Collect all lines containing the word "Birthday" from the data.

------------------------------------------------

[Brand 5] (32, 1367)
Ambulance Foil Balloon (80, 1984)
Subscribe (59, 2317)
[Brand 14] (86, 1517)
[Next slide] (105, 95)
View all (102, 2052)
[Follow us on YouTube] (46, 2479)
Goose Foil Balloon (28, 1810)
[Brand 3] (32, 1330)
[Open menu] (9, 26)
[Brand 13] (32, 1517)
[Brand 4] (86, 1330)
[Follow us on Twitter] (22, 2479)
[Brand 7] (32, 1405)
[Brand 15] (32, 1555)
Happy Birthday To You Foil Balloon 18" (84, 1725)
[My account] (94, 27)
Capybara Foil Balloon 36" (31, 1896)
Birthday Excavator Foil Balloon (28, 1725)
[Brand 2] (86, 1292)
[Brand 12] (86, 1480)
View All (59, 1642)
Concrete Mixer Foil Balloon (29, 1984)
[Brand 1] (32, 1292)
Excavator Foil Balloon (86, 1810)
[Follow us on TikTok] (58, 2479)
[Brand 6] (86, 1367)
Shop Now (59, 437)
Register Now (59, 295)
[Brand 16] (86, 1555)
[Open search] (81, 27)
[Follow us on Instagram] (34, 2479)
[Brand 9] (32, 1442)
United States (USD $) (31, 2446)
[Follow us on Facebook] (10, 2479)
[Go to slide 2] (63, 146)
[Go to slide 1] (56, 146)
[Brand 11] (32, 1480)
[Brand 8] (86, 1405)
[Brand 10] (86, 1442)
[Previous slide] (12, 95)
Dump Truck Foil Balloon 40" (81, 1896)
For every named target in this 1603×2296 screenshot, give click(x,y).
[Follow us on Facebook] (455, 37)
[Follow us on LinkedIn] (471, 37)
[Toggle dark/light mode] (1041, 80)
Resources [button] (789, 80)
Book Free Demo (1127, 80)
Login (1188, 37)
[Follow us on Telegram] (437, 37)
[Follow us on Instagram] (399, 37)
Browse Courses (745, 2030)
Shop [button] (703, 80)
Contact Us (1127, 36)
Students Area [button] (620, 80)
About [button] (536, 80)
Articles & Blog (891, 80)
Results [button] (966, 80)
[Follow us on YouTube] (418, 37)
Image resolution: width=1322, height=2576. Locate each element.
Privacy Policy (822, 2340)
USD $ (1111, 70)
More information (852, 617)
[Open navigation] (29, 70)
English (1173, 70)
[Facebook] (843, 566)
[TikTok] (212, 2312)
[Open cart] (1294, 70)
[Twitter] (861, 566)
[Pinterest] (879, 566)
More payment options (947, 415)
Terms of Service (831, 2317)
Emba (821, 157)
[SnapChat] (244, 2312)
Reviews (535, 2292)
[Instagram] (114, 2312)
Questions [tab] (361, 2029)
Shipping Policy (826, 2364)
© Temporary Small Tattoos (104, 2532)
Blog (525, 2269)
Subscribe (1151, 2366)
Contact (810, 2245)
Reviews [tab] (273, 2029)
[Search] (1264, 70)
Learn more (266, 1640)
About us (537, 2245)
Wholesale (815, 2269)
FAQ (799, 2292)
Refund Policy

------------------------------------------------

# RESPONSE TO THE EXERCISE
Happy Birthday To You Foil Balloon 18" (84, 1725)
Birthday Excavator Foil Balloon (28, 1725)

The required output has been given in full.